» **TEXTAUSZUG**
>>>>

Die Kostenentscheidung folgt aus § 84 FamFG. Billigkeitsgesichtspunkte, die eine abweichende Kostenentscheidung rechtfertigen könnten, sind nach Aktenlage nicht ersichtlich.

Die Wertfestsetzung beruht auf §§ 61 Abs. 1, 40 Abs. 1 Ziff. 2 GNotKG. Gemäß § 40 Abs. 1 Ziff. 2 GNotKG ist der Geschäftswert (und damit über § 61 GNotKG auch der Beschwerdewert) mit dem Nachlasswert abzüglich der Erblasserschulden anzusetzen. Da der Erbscheinsantrag des Antragstellers – den er mit der Beschwerde weiterverfolgt hat – den gesamten Nachlass erfasste, kam eine Halbierung des Nachlasswertes auch im Hinblick auf das hälftige Antragstellerinteresse nicht in Betracht (vgl. OLG Schleswig NJW-RR 2015, 767 – 769, zitiert nach juris, dort LS. und Rdz. 2; OLG Düsseldorf ErbR 2015, 383 – 384, zitiert nach juris, dort LS. 1 und Rdz. 6).

Gründe für die Zulassung der Rechtsbeschwerde (§ 70 Abs. 2 FamFG) liegen nicht vor.

<<<<

Beantworten Sie anhand des Textauszugs:
1. Aus welcher Vorschrift folgt die Kostenentscheidung?
2. Womit ist der Geschäftswert nach § 40 Abs. 1 Ziff. 2 GNotKG anzusetzen?
3. Welche Vorschrift wird für die Gründe der Zulassung der Rechtsbeschwerde angeführt?
Die anschließenden Zeilen stehen in keinem Zusammenhang mit dem Textauszug.

» **GESAMMELTES MATERIAL**
>>>>

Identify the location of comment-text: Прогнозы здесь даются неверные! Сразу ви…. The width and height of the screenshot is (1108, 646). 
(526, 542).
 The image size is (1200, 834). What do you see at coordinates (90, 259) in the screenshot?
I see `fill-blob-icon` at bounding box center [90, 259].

<<<<

» **ANTWORT**
1. Aus § 84 FamFG.
2. Mit dem Nachlasswert abzüglich der Erblasserschulden.
3. § 70 Abs. 2 FamFG.